- WORK REQUIRED -
If a line in the records below holds the string "agent", count it; give only the total.

INPUT DATA: Begin

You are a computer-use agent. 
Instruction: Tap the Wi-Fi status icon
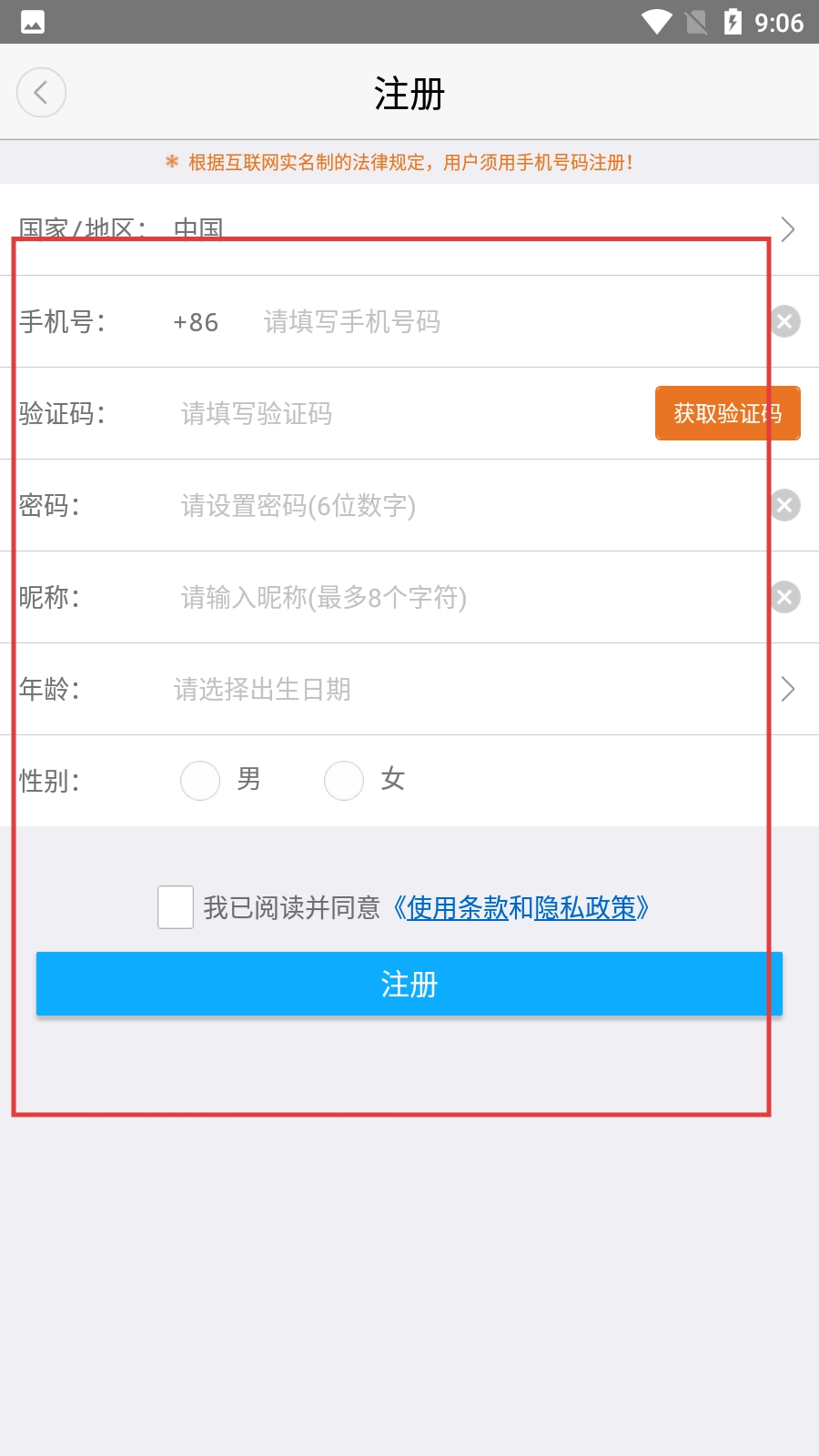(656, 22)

INPUT DATA: End
INPUT DATA: Begin

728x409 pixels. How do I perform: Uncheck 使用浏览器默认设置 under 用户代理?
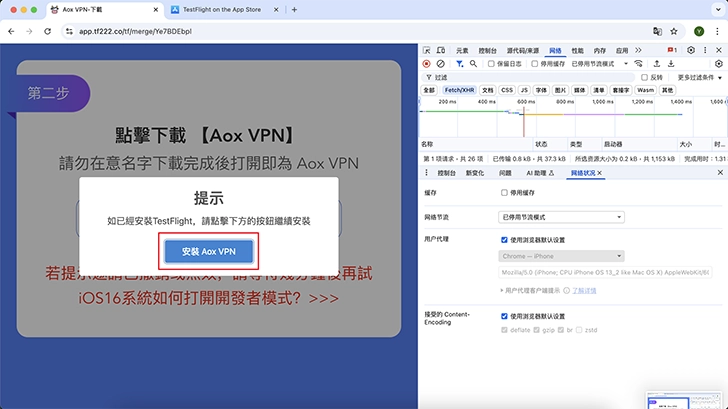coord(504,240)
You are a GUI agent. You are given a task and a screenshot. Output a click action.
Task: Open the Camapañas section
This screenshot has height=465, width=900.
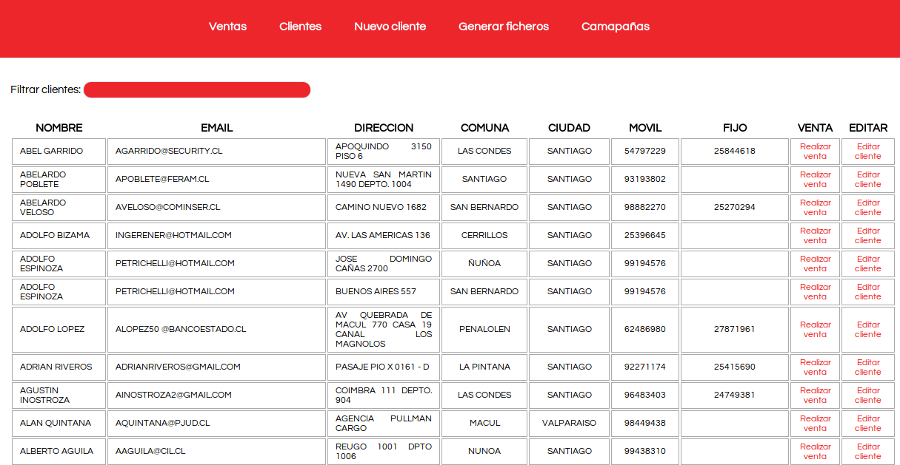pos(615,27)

INPUT DATA: End

- SOLUTION -
2